三脚架在地勘行业内真没啥特殊和稀奇。但这副旧架不一样,因为它是赵哥退休时送给我的。
赵哥是原勘察二处的机长。身材不高,却在业内颇有名气——踏实勤恳,技术精湛,作风硬朗,深受领导和同事的尊敬和推崇。
离职前,他去库房处理废旧物资。
“赵哥,你退休了,可要给小弟我留个念想儿!”
赵哥看了看我,一指西二号库:“这里是机台私产,相中啥就留啥。”
我于是选中了这副旧三脚架作为纪念。
认真地擦拭了一番之后,我把它拿回了家。妻见了说:“这么难看摆在哪儿?”
我没有反驳,因为架子确实不太光鲜:脚管的光泽已经随着氧化而消褪,云台和脚钉上土黄色的防护漆也磨损得斑斑驳驳;管壁上有五六处或大或小的凹陷,还有数不清的不规则麻点与划痕……
“没打算摆出来,要收藏。”我回道:“它可记着很多故事。”
我没有丝毫地夸张,这副三脚架确实有着丰富的阅历。它曾随着机台的车队,远赴河西走廊,塞上沙漠,大兴安岭,黄河长江。浑身的每一处伤痕都有来历。我无法辨别打出麻点儿是流沙还是飞砂,也无法说清撞出凹痕的是钻杆还是岩芯,但我可以肯定:它同赵哥的班组一样不畏艰苦、不避荒凉。

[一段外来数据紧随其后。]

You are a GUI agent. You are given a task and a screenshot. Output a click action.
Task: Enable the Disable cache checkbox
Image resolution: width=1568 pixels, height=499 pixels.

“很多故事都值得记忆。在机台上,它并不常用,”我扶着架子对妻说:“可这云台和伸缩节的护漆是操作时磨掉的,脚钉的护漆是现场的土磨掉的。”
“那要干多少活呀!”妻有点儿惊讶。
“这就是勤劳,这就是坚毅。”我摸着云台光滑的圆角,“应该让女儿好好看看。”
但它看着是真不好看,放着也是真占地方,女儿就这么看着也看不出啥门道儿。我动了动脑筋,把它改制成了画架,不仅节约了一笔开支,还受到了妻女和同事的好评。
看到这副画架,我就能想起赵哥和他的班组,想起小时候听过的一句话——尽管我无法考证出这句话到底是谁讲的——人可以退,精神不能退!
赵哥在职的时候,用三脚架辅助施工,创造了很多产值;赵哥退休了,我要用画架传承品质,展示美。